Having found possible shores, he set out to discover how big an area they enclosed. But the shorelines did not seem to want to meet up and define lakes. Instead, they obstinately headed north and east along the edge of Arabia’s cratered surface into the fretted terrain of Deuteronilus Mensae. There the new features changed their aspect, becoming sharper lines near the feet of the escarpments that mark the edge of the highlands, often facing each other across fretted channels. But they still looked like shorelines; just shorelines cut into a different sort of landscape. More worrying than the change in the features’ appearance was the fact that, east of Deuteronilus, they vanished. Parker had come to the blanket of debris surrounding a quite large and very spectacular crater called Lyot that sits just to the north of the northernmost part of Arabia’s great curve. On maps it looks like a marble that can’t decide whether to roll to the east or the west, or like one of the boulders perched on the rounded peaks of the Marabar Hills in A Passage to India. For hundreds of miles, there was no shoreline to be seen. And then, east of Lyot, in the area called Protonilus Mensae, the traces reappeared. At this point Parker started to get really excited. These shorelines were not going to close in on themselves any time soon. This was not the edge of a big lake. It was the edge of an ocean, one that must have filled most of the great northern basin.

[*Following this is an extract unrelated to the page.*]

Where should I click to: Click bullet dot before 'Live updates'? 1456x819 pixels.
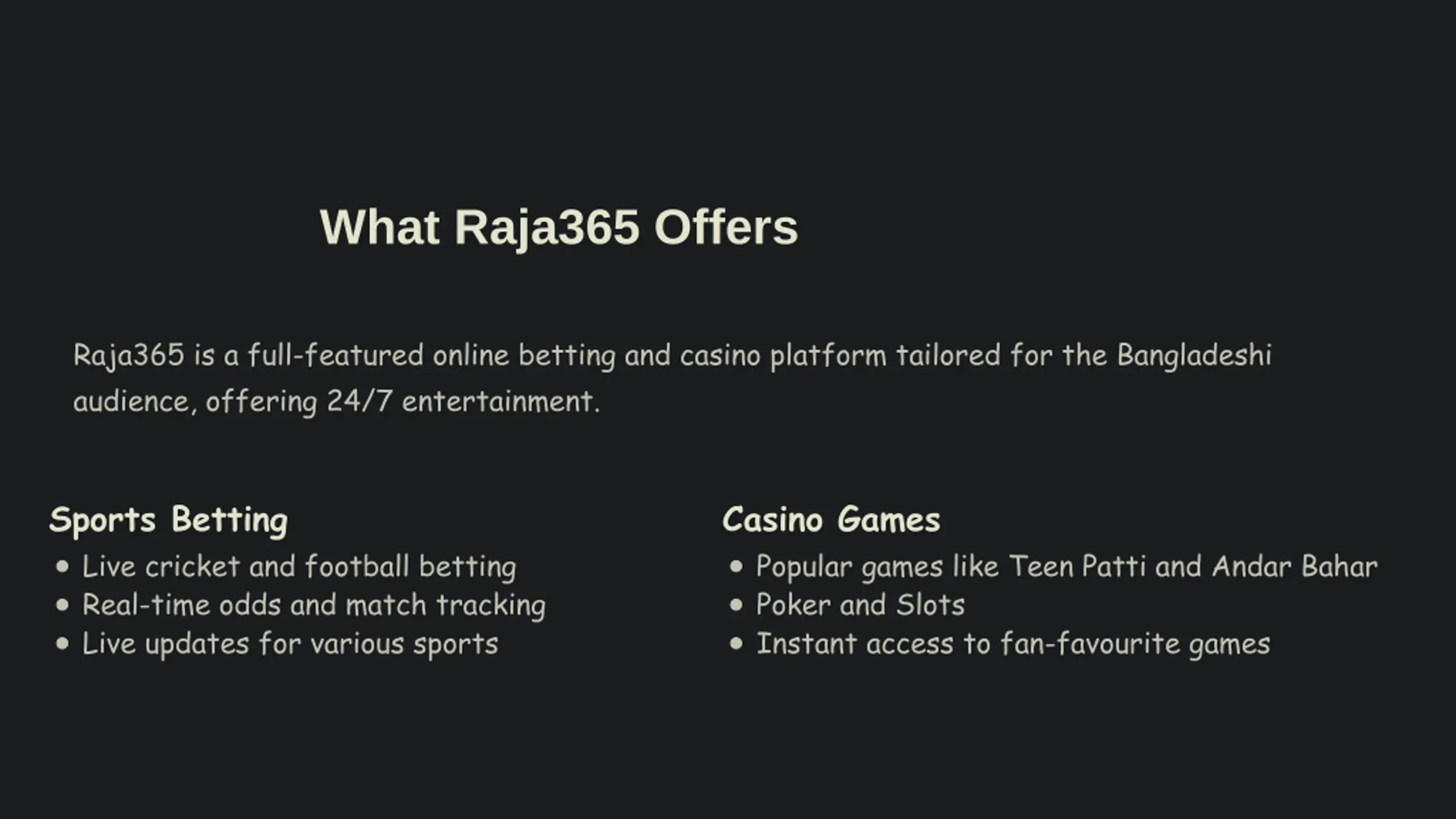(63, 644)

In the following months Parker slowly traced his shorelines farther and farther around the highland-lowland dichotomy. The nature of the markings changed from place to place, as it had between Cydonia and Deuteronilus, but Parker knew that shorelines look different in different places. In some places the Viking pictures were not clear enough to pick up anything at all. In others, especially around Tharsis, the shorelines became obscured, quite possibly by overlying lava flows, and the thread girdling the ocean was lost. But it could always be picked up again later on. Eventually Parker traced the shorelines down the eastern edge of Tempe Terra, across the southern bight of Acidalia from Deuteronilus, until they finally faded out among the flood features of Chryse. What had started as a couple of weeks indulging curiosity had become the most laborious of circumnavigations, a trip Stan Robinson’s settlers would have been proud of. (In fact, Frank Chambers makes a similar trip in Red Mars, but in the opposite direction and only halfway around the planet.)

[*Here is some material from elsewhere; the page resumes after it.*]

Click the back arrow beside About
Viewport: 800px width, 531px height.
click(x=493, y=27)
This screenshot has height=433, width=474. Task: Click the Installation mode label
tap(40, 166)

Like earthly oceans, the ocean Parker thought he saw often had more than one shoreline at any given place. This is not that surprising. Changes in the extent of continental ice cover mean that the Earth’s seas are surrounded by fossil shores above and below the current ones. During the next Ice Age, today’s shores will be anything up to a hundred yards above sea level. In some places on Mars, Parker saw half a dozen shorelines parallel to each other. Most of them, though, could not be traced for long distances. At the planetary scale there were just two: “Contact 1,” which kept close to the highland-lowland boundary, and “Contact 2,” which was farther out into the lowlands. Parker saw the two contacts—to call them shorelines in print would have been a breach of geological mappers’ objectivity—as evidence that the Martian ocean, like Lake Bonneville, had died in stages.

What Parker was seeing was dramatic enough to be slightly scary. At a time when the idea that Mars had significant amounts of water still required championing from people like Carr, to claim that there had been an ocean’s worth sitting on the surface would be highly controversial. Parker was by no means a senior figure—he had only recently joined JPL and as yet had no advanced degree. And his evidence was largely the evidence of his own eyes. Other people could look at the same Viking frames and see things very differently. Parker, a big but not overly self-confident man, whose loudness is revealed more clearly in his choice of T-shirts than in his blowing of his own trumpet, was not the sort to try to mount a revolution under those circumstances. He proceeded with caution. First he won over the man who had brought him to JPL, Dave Pieri, who had made the first catalogue of Mars’s valley networks in the 1970s. He then started work on his superior, Steve Saunders, a Mariner 9 veteran by this stage more interested in the Magellan mission he was planning to Venus than in Mars, and initially quite skeptical.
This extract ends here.